DATA SHOWN:

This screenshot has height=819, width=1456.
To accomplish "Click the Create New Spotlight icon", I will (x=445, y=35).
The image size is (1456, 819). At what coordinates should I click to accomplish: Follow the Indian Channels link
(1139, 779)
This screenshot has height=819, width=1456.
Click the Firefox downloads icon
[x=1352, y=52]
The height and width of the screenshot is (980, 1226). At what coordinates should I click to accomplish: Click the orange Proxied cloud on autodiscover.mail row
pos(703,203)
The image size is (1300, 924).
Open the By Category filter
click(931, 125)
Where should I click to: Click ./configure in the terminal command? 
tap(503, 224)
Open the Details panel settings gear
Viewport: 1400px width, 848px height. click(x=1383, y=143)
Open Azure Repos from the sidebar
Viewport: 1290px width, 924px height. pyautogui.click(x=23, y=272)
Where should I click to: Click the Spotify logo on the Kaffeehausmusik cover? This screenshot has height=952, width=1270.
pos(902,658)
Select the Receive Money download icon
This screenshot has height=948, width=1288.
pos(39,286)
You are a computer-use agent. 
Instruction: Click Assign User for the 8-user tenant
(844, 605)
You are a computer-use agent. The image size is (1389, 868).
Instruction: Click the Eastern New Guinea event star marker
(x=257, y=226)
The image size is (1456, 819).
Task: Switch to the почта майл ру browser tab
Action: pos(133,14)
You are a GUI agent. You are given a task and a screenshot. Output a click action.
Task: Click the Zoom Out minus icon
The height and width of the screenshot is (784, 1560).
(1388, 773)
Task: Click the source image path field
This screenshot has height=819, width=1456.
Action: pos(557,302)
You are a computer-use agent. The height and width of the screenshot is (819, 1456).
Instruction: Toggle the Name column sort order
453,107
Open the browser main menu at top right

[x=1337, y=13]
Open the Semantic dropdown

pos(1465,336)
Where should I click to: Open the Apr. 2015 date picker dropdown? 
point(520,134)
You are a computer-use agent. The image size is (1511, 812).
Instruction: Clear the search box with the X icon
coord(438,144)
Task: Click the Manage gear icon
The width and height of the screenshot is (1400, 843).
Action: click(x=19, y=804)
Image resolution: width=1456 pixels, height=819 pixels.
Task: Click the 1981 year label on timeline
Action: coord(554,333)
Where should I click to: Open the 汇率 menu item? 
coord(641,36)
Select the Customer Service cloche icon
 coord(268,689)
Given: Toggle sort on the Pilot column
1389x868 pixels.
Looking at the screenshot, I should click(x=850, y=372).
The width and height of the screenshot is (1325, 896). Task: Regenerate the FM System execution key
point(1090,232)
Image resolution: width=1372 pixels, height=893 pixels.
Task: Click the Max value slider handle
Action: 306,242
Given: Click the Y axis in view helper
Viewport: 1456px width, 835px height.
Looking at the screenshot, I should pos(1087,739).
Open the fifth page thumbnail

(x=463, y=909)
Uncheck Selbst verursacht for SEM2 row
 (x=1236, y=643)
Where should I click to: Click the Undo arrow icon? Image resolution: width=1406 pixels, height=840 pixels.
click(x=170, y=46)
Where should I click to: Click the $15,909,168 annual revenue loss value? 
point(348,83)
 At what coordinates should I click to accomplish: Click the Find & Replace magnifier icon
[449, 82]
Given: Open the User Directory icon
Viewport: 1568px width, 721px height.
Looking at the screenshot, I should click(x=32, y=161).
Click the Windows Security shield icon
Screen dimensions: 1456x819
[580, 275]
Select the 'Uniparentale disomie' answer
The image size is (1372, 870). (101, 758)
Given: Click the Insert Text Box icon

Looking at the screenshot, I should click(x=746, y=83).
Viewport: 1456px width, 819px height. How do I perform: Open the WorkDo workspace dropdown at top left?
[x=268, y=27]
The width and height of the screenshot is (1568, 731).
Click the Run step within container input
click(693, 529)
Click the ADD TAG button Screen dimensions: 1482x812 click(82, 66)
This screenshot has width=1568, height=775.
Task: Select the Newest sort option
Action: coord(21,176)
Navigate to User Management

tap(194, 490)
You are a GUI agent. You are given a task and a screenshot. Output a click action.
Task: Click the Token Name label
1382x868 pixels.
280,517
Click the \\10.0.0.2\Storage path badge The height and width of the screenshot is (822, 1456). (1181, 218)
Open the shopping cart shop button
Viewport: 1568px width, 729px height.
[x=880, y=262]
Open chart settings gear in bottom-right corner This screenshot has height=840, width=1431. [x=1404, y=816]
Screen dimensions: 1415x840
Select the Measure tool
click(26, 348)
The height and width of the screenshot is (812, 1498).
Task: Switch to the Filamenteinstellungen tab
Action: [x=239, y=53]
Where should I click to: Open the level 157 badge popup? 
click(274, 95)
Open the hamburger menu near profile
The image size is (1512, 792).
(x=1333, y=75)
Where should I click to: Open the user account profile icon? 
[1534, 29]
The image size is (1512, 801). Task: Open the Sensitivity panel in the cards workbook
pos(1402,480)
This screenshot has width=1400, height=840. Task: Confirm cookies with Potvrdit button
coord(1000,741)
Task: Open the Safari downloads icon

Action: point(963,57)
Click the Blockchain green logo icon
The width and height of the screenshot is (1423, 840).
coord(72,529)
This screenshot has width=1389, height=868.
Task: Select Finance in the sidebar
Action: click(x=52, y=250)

EXERCISE REQUIREMENTS: Nothing is to be left out when the listing is copied, and every line must match exactly.

SOLUTION TO THIS EXERCISE:
This screenshot has height=819, width=1456.
To accomplish "Click the Create New Spotlight icon", I will (x=445, y=35).
The image size is (1456, 819). At what coordinates should I click to accomplish: Follow the Indian Channels link
(1139, 779)
This screenshot has height=819, width=1456.
Click the Firefox downloads icon
[x=1352, y=52]
The height and width of the screenshot is (980, 1226). At what coordinates should I click to accomplish: Click the orange Proxied cloud on autodiscover.mail row
pos(703,203)
The image size is (1300, 924).
Open the By Category filter
click(931, 125)
Where should I click to: Click ./configure in the terminal command? 
tap(503, 224)
Open the Details panel settings gear
Viewport: 1400px width, 848px height. click(x=1383, y=143)
Open Azure Repos from the sidebar
Viewport: 1290px width, 924px height. pyautogui.click(x=23, y=272)
Where should I click to: Click the Spotify logo on the Kaffeehausmusik cover? This screenshot has height=952, width=1270.
pos(902,658)
Select the Receive Money download icon
This screenshot has height=948, width=1288.
pos(39,286)
You are a computer-use agent. 
Instruction: Click Assign User for the 8-user tenant
(844, 605)
You are a computer-use agent. The image size is (1389, 868).
Instruction: Click the Eastern New Guinea event star marker
(x=257, y=226)
The image size is (1456, 819).
Task: Switch to the почта майл ру browser tab
Action: pos(133,14)
You are a GUI agent. You are given a task and a screenshot. Output a click action.
Task: Click the Zoom Out minus icon
The height and width of the screenshot is (784, 1560).
(1388, 773)
Task: Click the source image path field
This screenshot has height=819, width=1456.
Action: pos(557,302)
You are a computer-use agent. The height and width of the screenshot is (819, 1456).
Instruction: Toggle the Name column sort order
453,107
Open the browser main menu at top right

[x=1337, y=13]
Open the Semantic dropdown

pos(1465,336)
Where should I click to: Open the Apr. 2015 date picker dropdown? 
point(520,134)
You are a computer-use agent. The image size is (1511, 812).
Instruction: Clear the search box with the X icon
coord(438,144)
Task: Click the Manage gear icon
The width and height of the screenshot is (1400, 843).
Action: click(x=19, y=804)
Image resolution: width=1456 pixels, height=819 pixels.
Task: Click the 1981 year label on timeline
Action: coord(554,333)
Where should I click to: Open the 汇率 menu item? 
coord(641,36)
Select the Customer Service cloche icon
 coord(268,689)
Given: Toggle sort on the Pilot column
1389x868 pixels.
Looking at the screenshot, I should click(x=850, y=372).
The width and height of the screenshot is (1325, 896). Task: Regenerate the FM System execution key
point(1090,232)
Image resolution: width=1372 pixels, height=893 pixels.
Task: Click the Max value slider handle
Action: 306,242
Given: Click the Y axis in view helper
Viewport: 1456px width, 835px height.
Looking at the screenshot, I should pos(1087,739).
Open the fifth page thumbnail

(x=463, y=909)
Uncheck Selbst verursacht for SEM2 row
 (x=1236, y=643)
Where should I click to: Click the Undo arrow icon? Image resolution: width=1406 pixels, height=840 pixels.
click(x=170, y=46)
Where should I click to: Click the $15,909,168 annual revenue loss value? 
point(348,83)
 At what coordinates should I click to accomplish: Click the Find & Replace magnifier icon
[449, 82]
Given: Open the User Directory icon
Viewport: 1568px width, 721px height.
Looking at the screenshot, I should click(x=32, y=161).
Click the Windows Security shield icon
Screen dimensions: 1456x819
[580, 275]
Select the 'Uniparentale disomie' answer
The image size is (1372, 870). (101, 758)
Given: Click the Insert Text Box icon

Looking at the screenshot, I should click(x=746, y=83).
Viewport: 1456px width, 819px height. How do I perform: Open the WorkDo workspace dropdown at top left?
[x=268, y=27]
The width and height of the screenshot is (1568, 731).
Click the Run step within container input
click(693, 529)
Click the ADD TAG button Screen dimensions: 1482x812 click(82, 66)
This screenshot has width=1568, height=775.
Task: Select the Newest sort option
Action: coord(21,176)
Navigate to User Management

tap(194, 490)
You are a GUI agent. You are given a task and a screenshot. Output a click action.
Task: Click the Token Name label
1382x868 pixels.
280,517
Click the \\10.0.0.2\Storage path badge The height and width of the screenshot is (822, 1456). (1181, 218)
Open the shopping cart shop button
Viewport: 1568px width, 729px height.
[x=880, y=262]
Open chart settings gear in bottom-right corner This screenshot has height=840, width=1431. [x=1404, y=816]
Screen dimensions: 1415x840
Select the Measure tool
click(26, 348)
The height and width of the screenshot is (812, 1498).
Task: Switch to the Filamenteinstellungen tab
Action: [x=239, y=53]
Where should I click to: Open the level 157 badge popup? 
click(274, 95)
Open the hamburger menu near profile
The image size is (1512, 792).
(x=1333, y=75)
Where should I click to: Open the user account profile icon? 
[1534, 29]
The image size is (1512, 801). Task: Open the Sensitivity panel in the cards workbook
pos(1402,480)
This screenshot has width=1400, height=840. Task: Confirm cookies with Potvrdit button
coord(1000,741)
Task: Open the Safari downloads icon

Action: point(963,57)
Click the Blockchain green logo icon
The width and height of the screenshot is (1423, 840).
coord(72,529)
This screenshot has width=1389, height=868.
Task: Select Finance in the sidebar
Action: click(x=52, y=250)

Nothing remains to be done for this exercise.